Review: ‘Atlanta’ Is Back And As Surprising As Ever


The last time we left “Atlanta” was about four years ago, also a thousand years ago, and also a few minutes ago.

Season 2 ended on FX in 2018. It’s been a long hiatus, even for a show that has always moved with its own fluid sense of time. Since then, a pandemic has (to begin with), the attack on the Capitol, and the murder of George Floyd, racial reckoning that echoes a theme of this richly drawn show: What’s life like for Black Americans like the series’ characters? whose fate can turn in an instant.

If “Atlanta” has always been difficult to understand—except when it’s comedy, drama, horror—it may be because it has to do with complex people whose circumstances are always just one impulse away from any of these. And the two-episode Season 3 premiere, which aired on Thursday, “Atlanta” at its best maintains that unsettling feeling of never knowing how backdrops might change as you go to new places.

When we catch up with Alfred, the rapper Paper Boi (Brian Tyree Henry); manager-cousin Earn (Donald Glover); and his friends Darius (LaKeith Stanfield) and Van (Zazie Beetz), life seems to have gotten better, at least financially. Alfred is touring Europe, but not the tour he started when he was still an aspiring artist at a break in his career at the end of Season 2.

He returned to Europe as a headliner while preparing to play a show in Amsterdam. He can ask for an advance of 20,000 euros for his wages, take it without complaint, and throw handfuls of cash at the fans who throw him on the street. These hotels have chauffeurs, luxury hotels, and one-night stands.

Characters are now in a different place in more than one way. The time warp manages to pick up where the series left off at the same time and move the story forward in time.

But before we get to that, there is a deviation. The spectacular and haunting first episode apparently begins on a boat somewhere in Georgia, far from the main characters. We are told that the lake covers the ruins of a self-sufficient Black town that was flooded when a dam was built. (There is an embarrassing situation real life history dams, lakes, even Central Park.) Beneath the dark surface, the story continues, vengeful ghosts await.

Then the story shifts to Loquareeous (Christopher Farrar), a troubled Black boy who is forced to live with two white women after a school employee witnesses a scene of corporal punishment and calls child service. (This premise is also a disturbing true story, murder-suicide two women and six adopted children.)

His hippie-like new moms shorten his name to “Larry” and counsel him on the unhealthy “foods you’re used to.” They encourage their children to unconsciously sing field songs while working in the organic garden. The house is shabby, food is scarce, and Loquareeous remembers a warning from her biological mother: “These white people, they’re going to kill you.”

Being in this “Atlanta”, the story takes several surreal and unexpected turns. Then he drops us to a hotel room in Europe. “Atlanta” has always been a series that reaches its destination by side roads and goes beyond the subject. But what does one story have to do with another? Directly, not much. Thematically, everything.

For Alfred, Amsterdam seems like the opposite of a horror story. When we find him in the second episode, he is arrested, recalling his and Earn’s arrest at the beginning of “Atlanta.” But here, the police are willing. A gourmet meal is served in his cozy cell and he is immediately released. It is welcomed, hosted and respected as Paper Boi in Europe.

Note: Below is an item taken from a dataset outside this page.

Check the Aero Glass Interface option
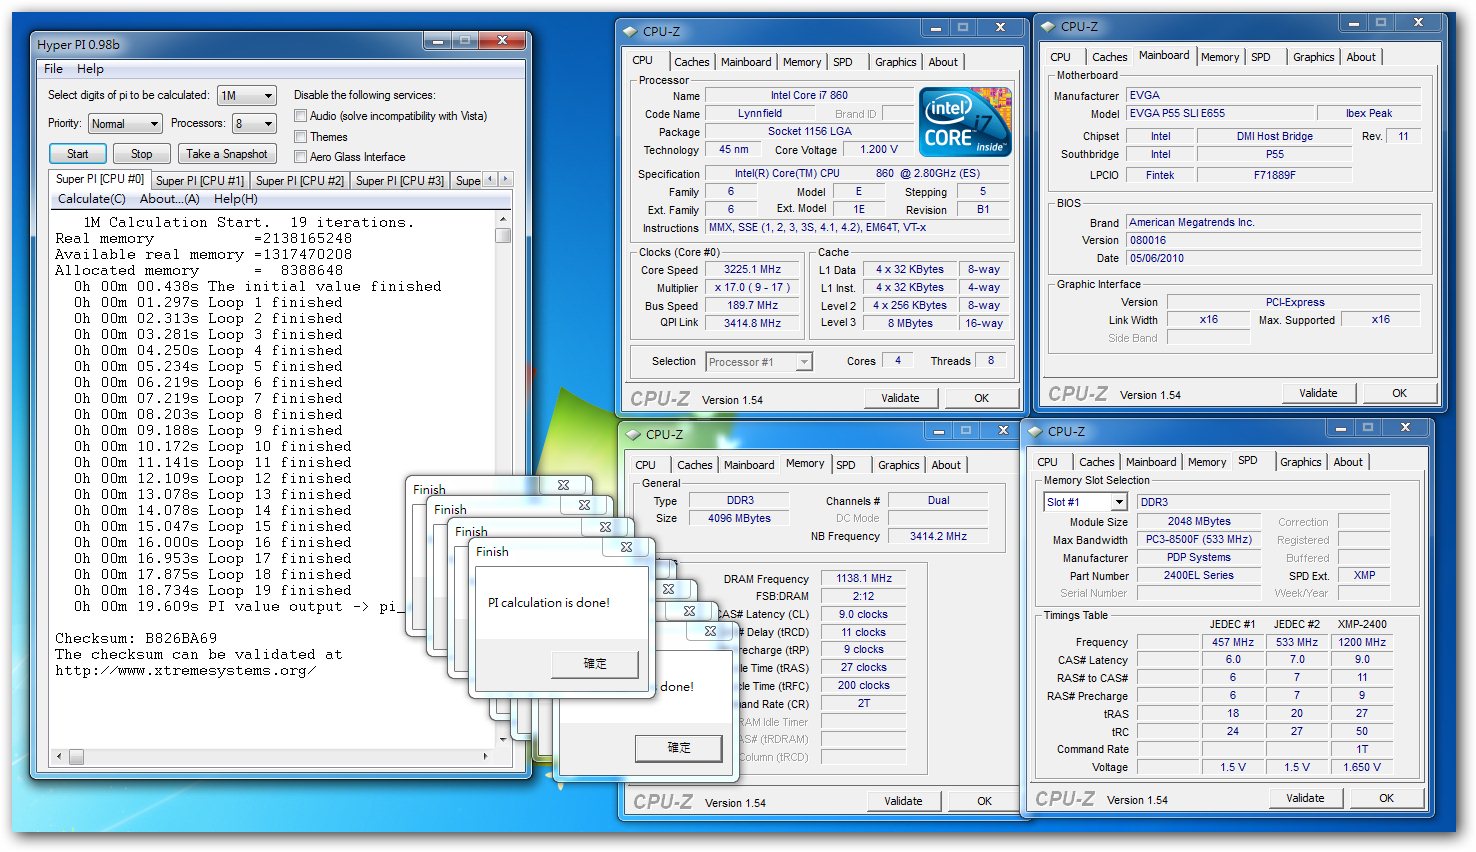The image size is (1476, 852). point(300,157)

But wait. December in the Netherlands – the season of Christmas and “Zwarte Piet” sidekick of Sinterklaas (Santa Claus), traditionally depicted with a black face. Here, there, and everywhere, there are macroaggressions stained with soot—a boy on a bicycle, a doorman in a hotel—that the Dutch reject as harmless entertainment.

Alfred’s exhaustion – Henry can play nervous fatigue with a thousand different tones – says it all. Suddenly, we’re back at the lake where, no matter how safe you think you are today, those ghosts of history can appear to lure you under. We are in a different kind of horror story where the unexamined ignorance of supposedly tolerant people can hit as hard as open hostility.

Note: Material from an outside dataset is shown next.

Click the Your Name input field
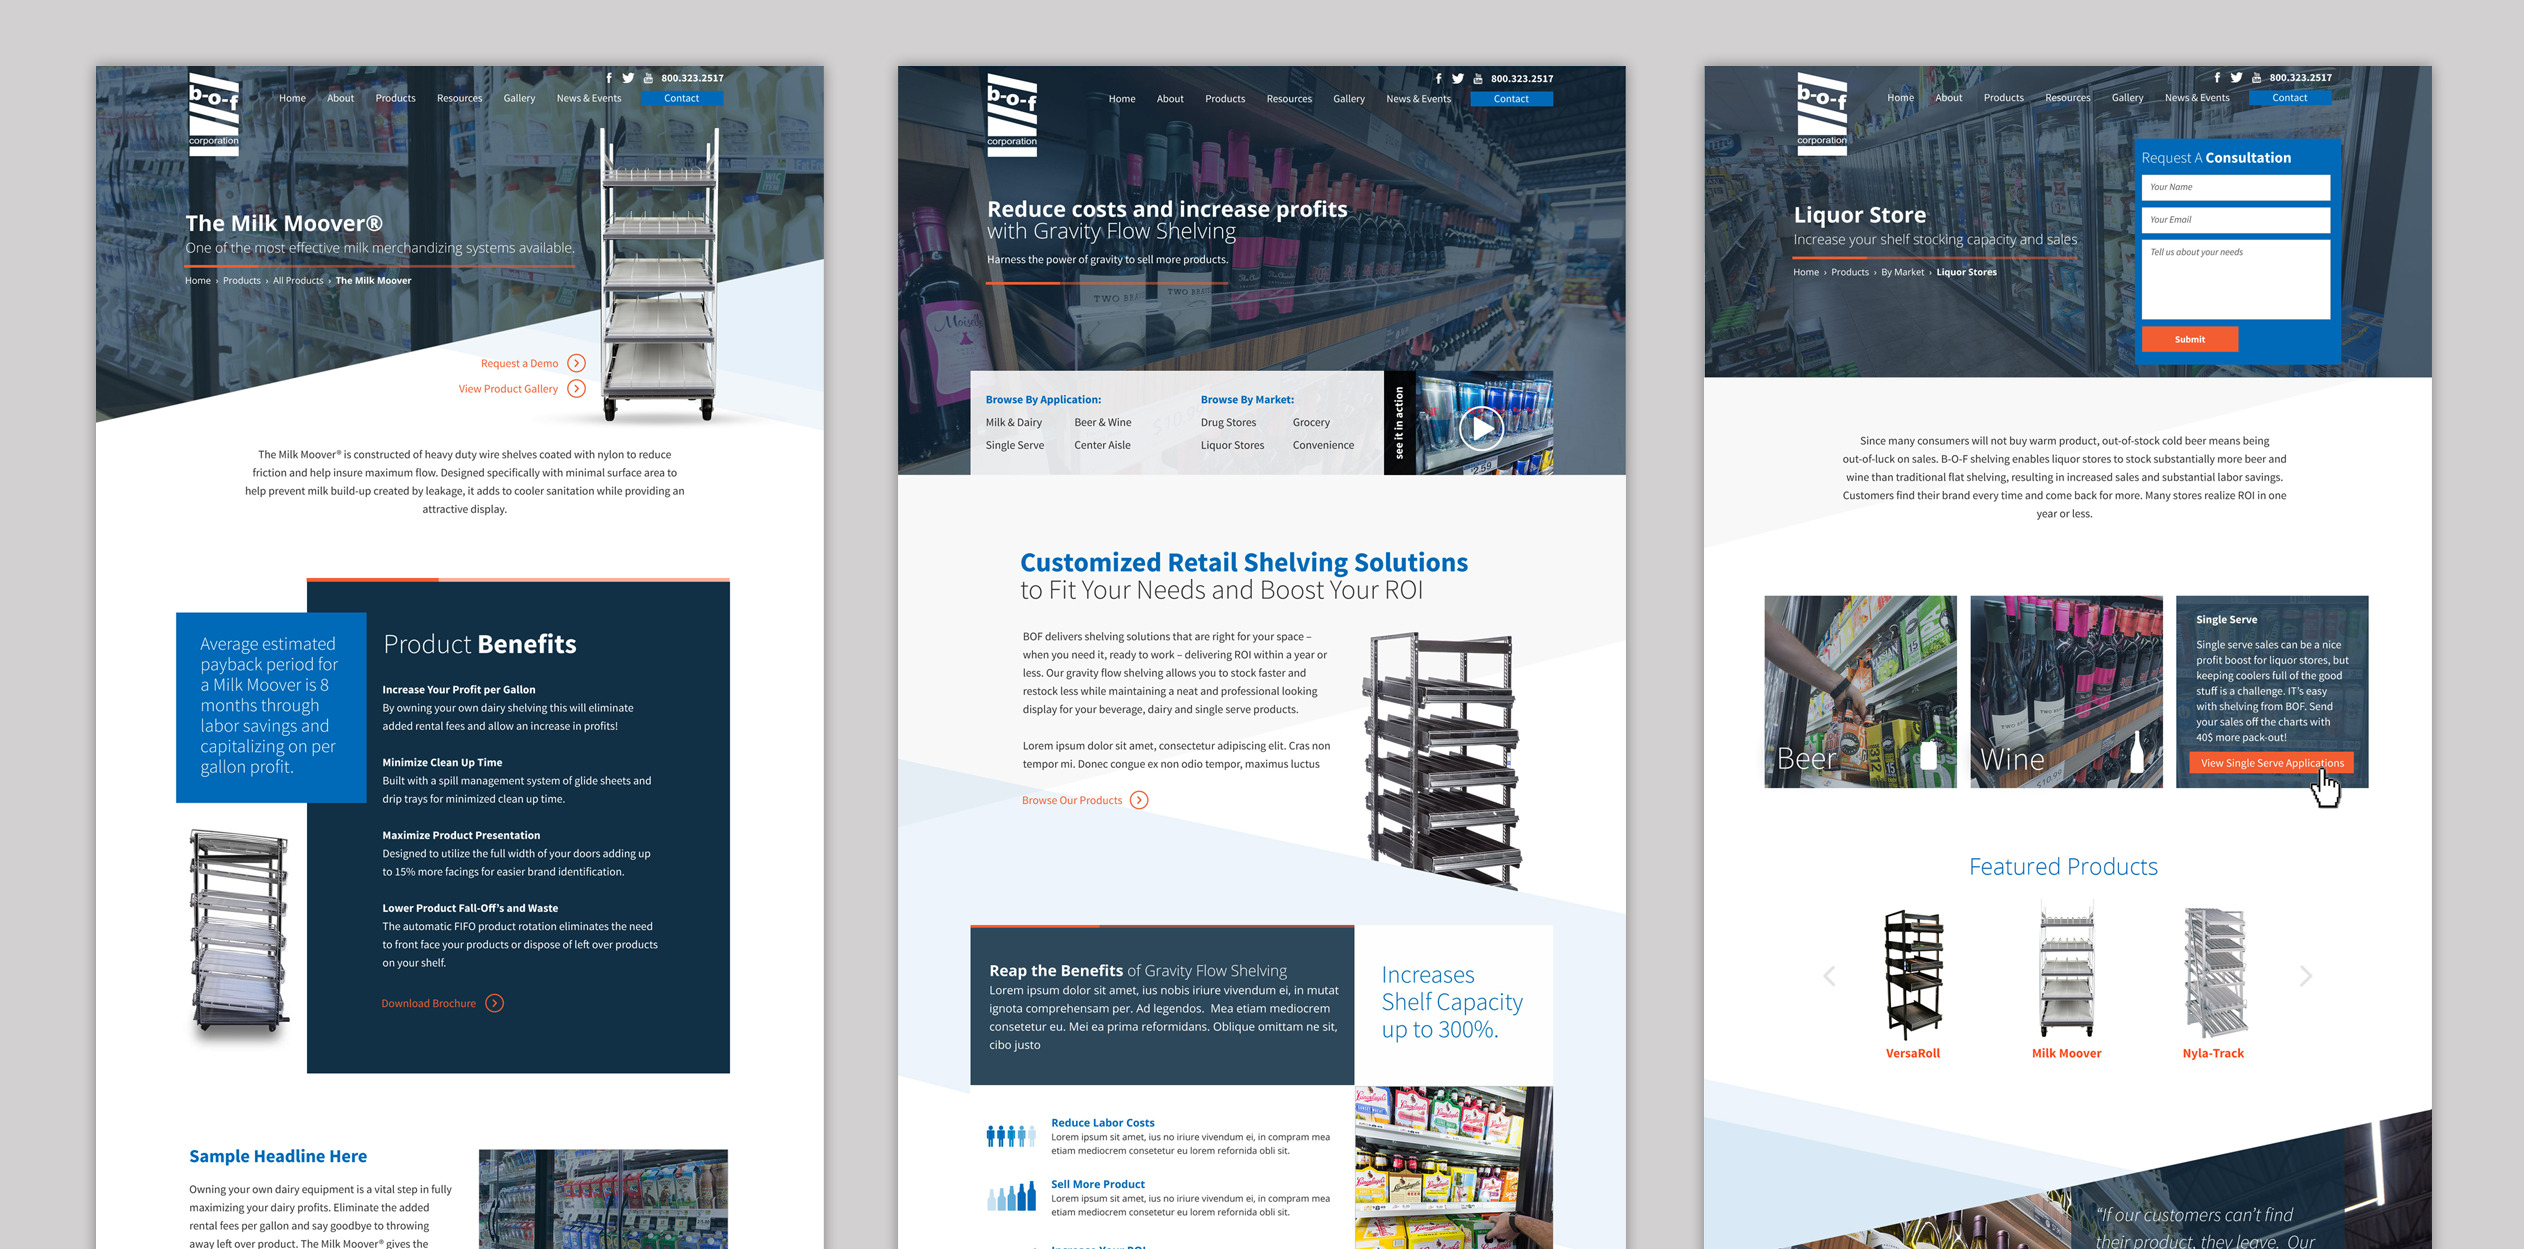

My colleague Wesley Morris wrote about it last week. award ceremony event Black tennis stars Serena and Venus Williams have collateral damage from a light hit by white director Jane Campion. “One minute they’re presenting, the next they’re bursting through a trap door.” Alfred’s experience in this “Atlanta” episode could be a farsighted explanation. Fame, success, can be your VIP ticket. However, even the quaint cobbled streets turned out to be trap doors.

According to FX, most of Season 3 will take place in Europe, which raises questions. What is “Atlanta” without Atlanta? And what is their hometown according to the characters? Is it a place they can go or a date they always carry with them?

The familiarly confusing and strikingly shot first episodes by long-time “Atlanta” director Hiro Murai suggest an answer. Atlanta is where these characters seek satisfaction, purpose, and balance. The two episodes sent to critics for review are just a glimpse, but they give no indication that the series has lost a foothold in the past four years. Perhaps the pause gave him time to catch up.